Short task 1: Retype the part of the data warehousing post that runs from "However, modern day" to "to be analysed.", keeping every word and punctuation mark unchanged.
Short task 2:
Answer these questions from the data warehousing post:
(a) According to the post, what have you made if you have built a spreadsheet that records data in a sensible order?
(b) What two examples of external data sources does the post give?
(c) In the retail example, which field links the two tables together?
Short task 3: Carry on the data warehousing post, starting after its final sentence.

Quoted passage:
━━━━━━

Blog Archives

24/2/2020 5 Comments

data warehousing

Overview

Unlike many misleading tech pseudonyms (looking at you ‘growth hacking’), data warehousing is a really good name:

Warehouse: a building that collects materials, stores and packages them in a sensible order and sends the materials off to other parts of the business when required
Data warehouse: a computer system that collects, stores, processes and outputs data

Although data warehousing sounds technical (and possibly complicated), if you have ever built a spreadsheet that records data in a sensible order, you have made a simple data warehouse.

However, modern day business information is vast, complex and heterogeneous. More sophisticated systems are needed to bring order to the complexity and allow for data to be analysed.

Stages of Data Warehouses

Data warehouses vary in how they are built, largely depending on the requirements of the ultimate output, however every data warehouse should have some key elements. The key parts of a data warehouse are:

Data Sources: This could be from internal data sources, such as daily production information or sales information, or external data sources, such as weather reports or FX rates.
Staging Area: Data is downloaded into a raw format, cleansed, divided and stored temporarily to be ready for download into storage.
Storage: Cleansed data is stored. Often data is stored in relational databases, where information is stored in specific tables which are then linked via a common field. For example, a retail business might keep store income and store size in two different tables, which can be linked together using store ID. Data is then stored in easy to access formats, such as SQL databases.
Data Marts: Data is organised by topic, e.g. sales, marketing, production information, for ease of retrieval and to help users find the information they need.
Output: Reports, dashboards, visualisations. Any sort of output that requires data. If possible, outputs can be directly linked to the Data Marts or to Storage for automated reporting and easy updating.

━━━━━━

Extracted material:
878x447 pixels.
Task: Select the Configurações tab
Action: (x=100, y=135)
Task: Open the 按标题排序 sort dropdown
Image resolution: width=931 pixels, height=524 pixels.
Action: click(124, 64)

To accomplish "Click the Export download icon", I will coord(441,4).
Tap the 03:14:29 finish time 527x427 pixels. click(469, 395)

━━━━━━

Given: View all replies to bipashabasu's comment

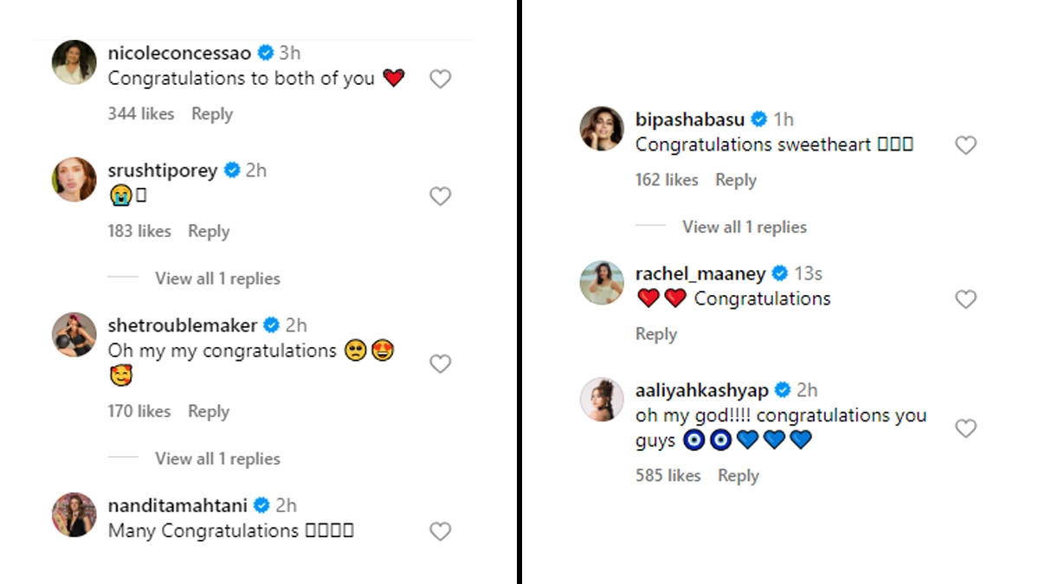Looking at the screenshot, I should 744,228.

━━━━━━

Output 1:
However, modern day business information is vast, complex and heterogeneous. More sophisticated systems are needed to bring order to the complexity and allow for data to be analysed.

Output 2:
(a) A simple data warehouse.
(b) Weather reports and FX rates.
(c) Store ID.

Output 3:
Infrastructure Types

There are two types of hardware used to build a data warehouse:

On-prem: Data is accessed and stored via software and hardware located on the premises of the business. E.g. you have software on your laptop to access data, data is stored in a harddrive located in the office and requests are processed by a big server located in the basement.
Cloud: Data and requests for data are transferred over the internet. The hardware which stores and processes the data can be located anywhere in the world. E.g. you use your web browser to send a request (via the internet) to access the data, the request is processed by a server in a data centre in London and the data is retrieved and sent from data stored in another data centre in Manchester.

Systems are typically set up to be either on-prem or cloud, with lots of businesses taking on IT infrastructure projects to move their systems away from on-prem to cloud. However, there is a growing trend of hybrid solutions where a mixture of on-prem and cloud is used, for reasons including cost, security and speed.

Benefits of Data Warehousing

Quality: Everyone knows what ‘messy’ data looks like. Storing and processing data in an orderly manner can increase the quality of data immensely. E.g. poor quality data might store the same customer as three separate entries due to inconsistent formatting (e.g. 1) A Nother, 2) A. Nother, 3) Nother, A). A proper data warehouse process might automatically cleanse these names and store them as one customer.
Consistency: A problem I often encounter is businesses struggling to collate data across different sources, e.g. sales data and revenue data. A typical problem is being unable to link the bookings in the CRM system to revenue, so it is very difficult to understand how sales translate to revenue and cash. A data warehouse might identify sales bookings with a unique identifier which is then consistently used across invoicing and revenue systems.
Timeliness of analysis: Many finance teams I have encountered spend 50%+ of their time preparing formulaic monthly reports, and often month-end reports are finalised halfway through the following month. A data warehouse can distill that process from weeks to hours by creating a process that automatically prepares the reports in the required format. The key benefit of this is that decisions can be made much more quickly and while the data is at its most relevant.
Volume: Regular Microsoft Excel has a maximum capacity of 1,048,576 rows. This might seem like a lot, but this is increasingly (in my opinion) becoming a limiting factor in data storage. One example is a stock broker business that required analysis on their transactional data. The data set that needed analysing was over 5 billion rows! To store and analyse that amount of data requires a proper data warehousing process.

Challenges

Cost: Creating a data warehousing system requires more infrastructure than a disorganised process. This infrastructure, e.g. cloud storage, has costs which can become substantial.
Complexity: Building a high quality data warehouse is a high skilled job and some businesses do not have employees with the right skillset to build and maintain data warehouses.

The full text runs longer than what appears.